I’m trying to translate a non-linear mixed-effects model from nlme to brms syntax. I think I got it except for the part that specifies random effects covariance.
Here’s the nlme version:
nlme(y~c1+a*exp(-(x^2/(2*(exp(logsigma)^2)))), data = curdata, fixed = a + c1 + logsigma ~ 1, random = pdDiag(a + c1 + logsigma ~ 1), groups = ~ participant)
And here’s my take on brms syntax:
brm_hg_free_sigma_nlme<-brm(bf(y~c1+a*exp(-(x^2/(2*(exp(logsigma)^2)))), c1~1+(1|participant), logsigma~1+(1|participant), a~1+(1|participant), nl = T), prior = c(prior(student_t(2, 0, 0.5), coef = "Intercept", class = "b", nlpar = "a"), prior(student_t(4, 0, 3), coef = "Intercept", class = "b", nlpar = "c1")), data = curdata, cores = 4, save_all_pars = T, sample_prior = T, iter = 2000, warmup = 1000 )

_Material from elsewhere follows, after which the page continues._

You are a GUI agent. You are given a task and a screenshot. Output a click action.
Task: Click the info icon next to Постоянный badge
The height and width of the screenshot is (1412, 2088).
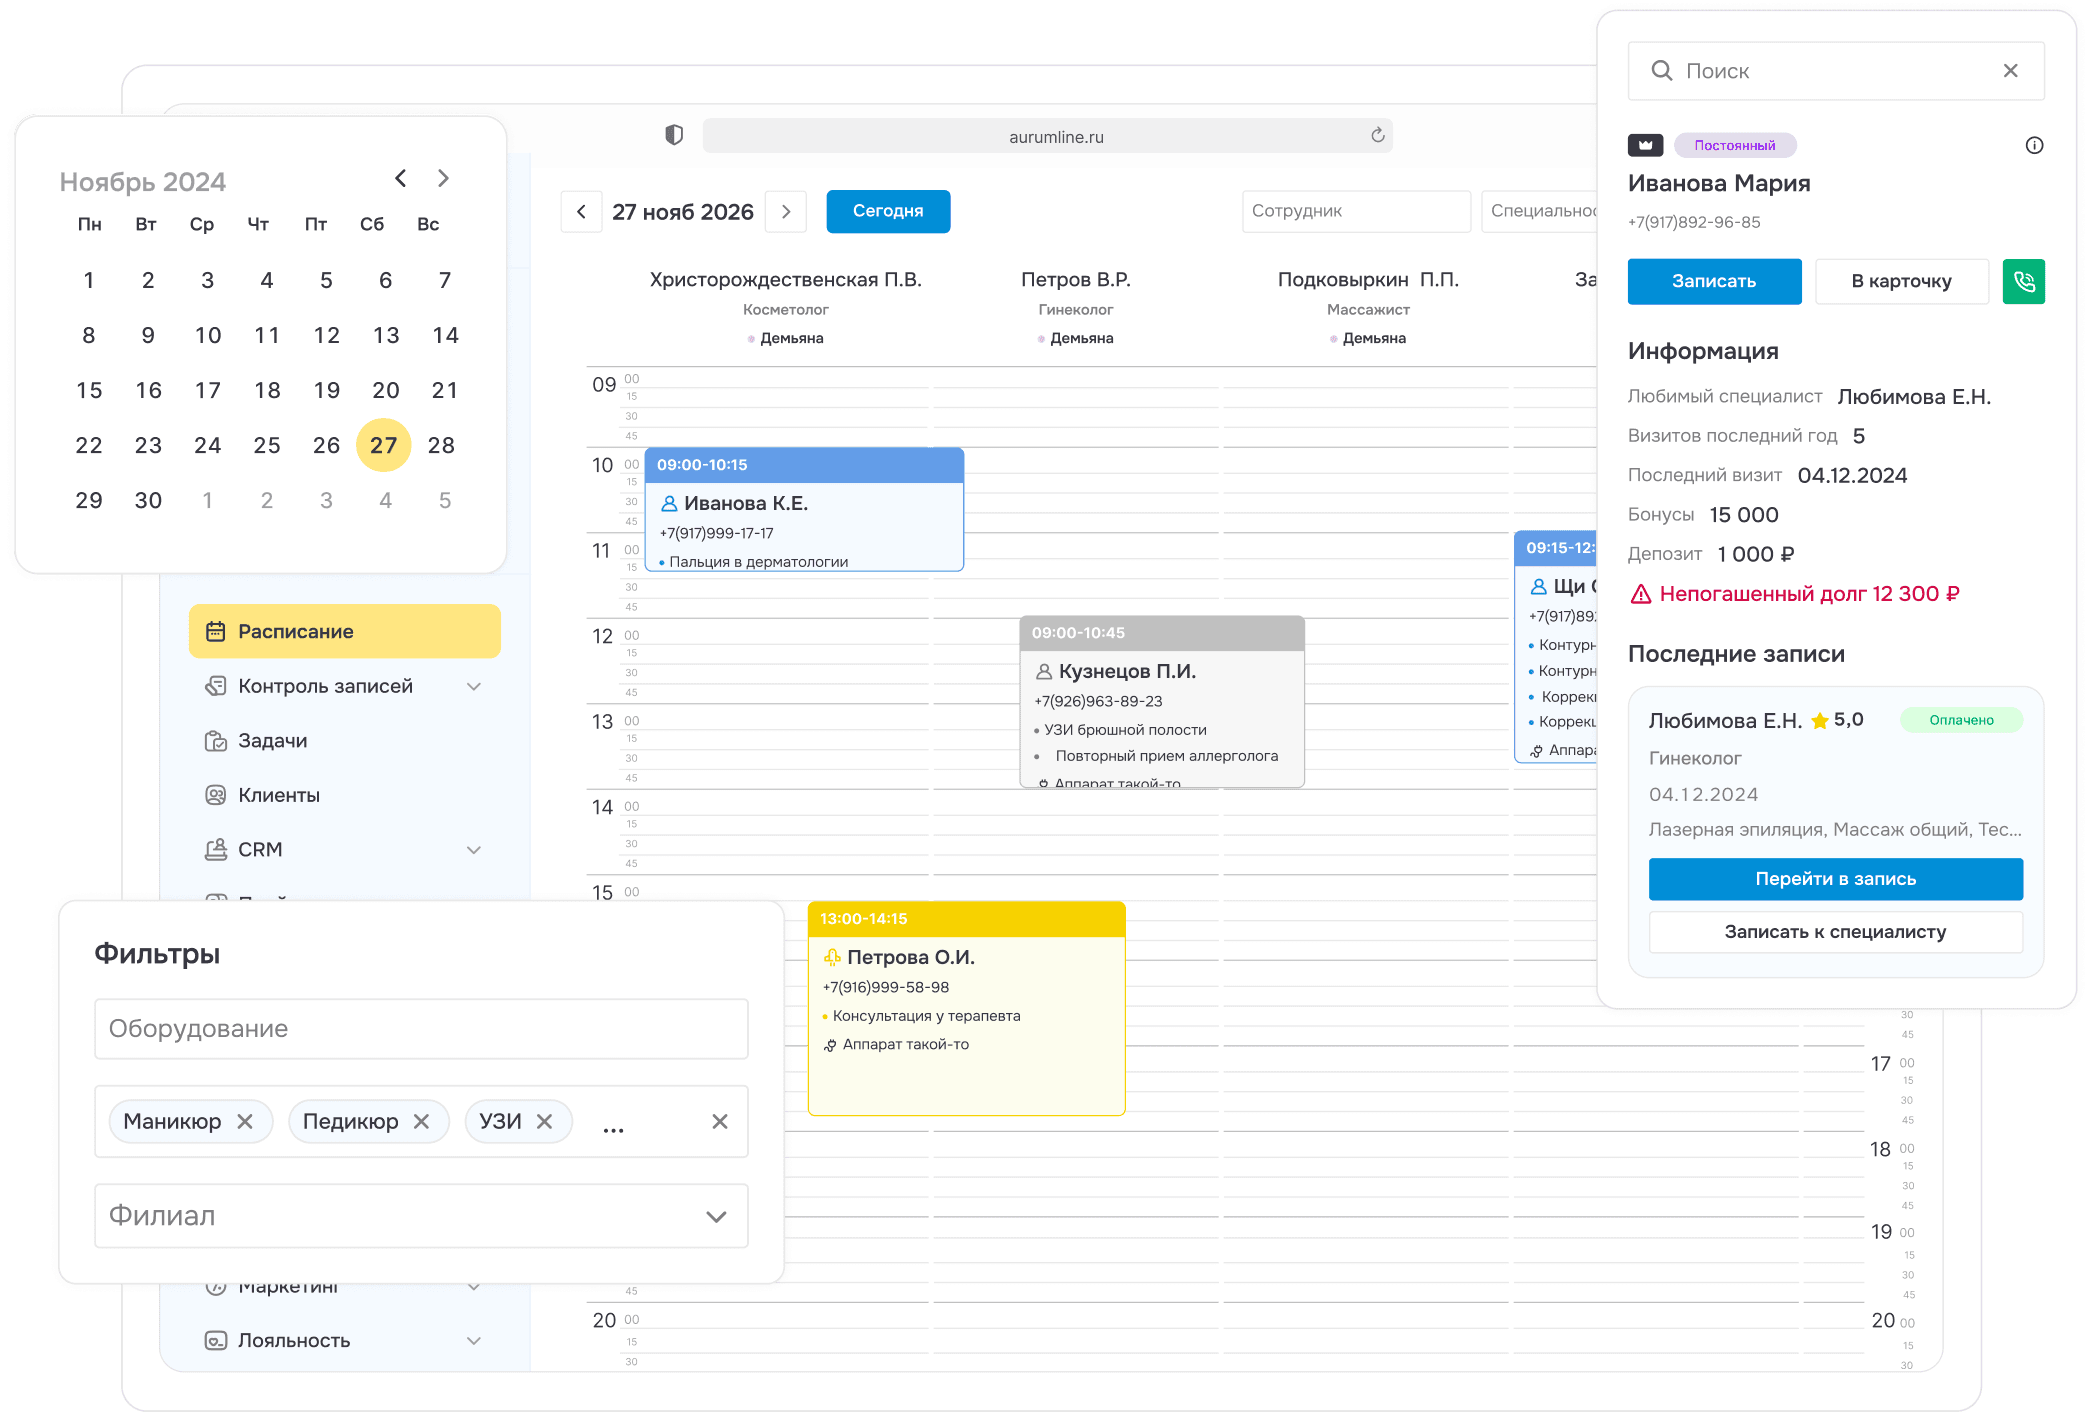(2033, 146)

I see that there’s a cov_ranef parameter but I don’t understand what kind of matrix it is expecting. In vignette(“brms_phylogenetics”), the covariance matrix seems to be computed based on the data, if I understand correctly, while I simply want to set a diagonal one. Is there an easy way to do it?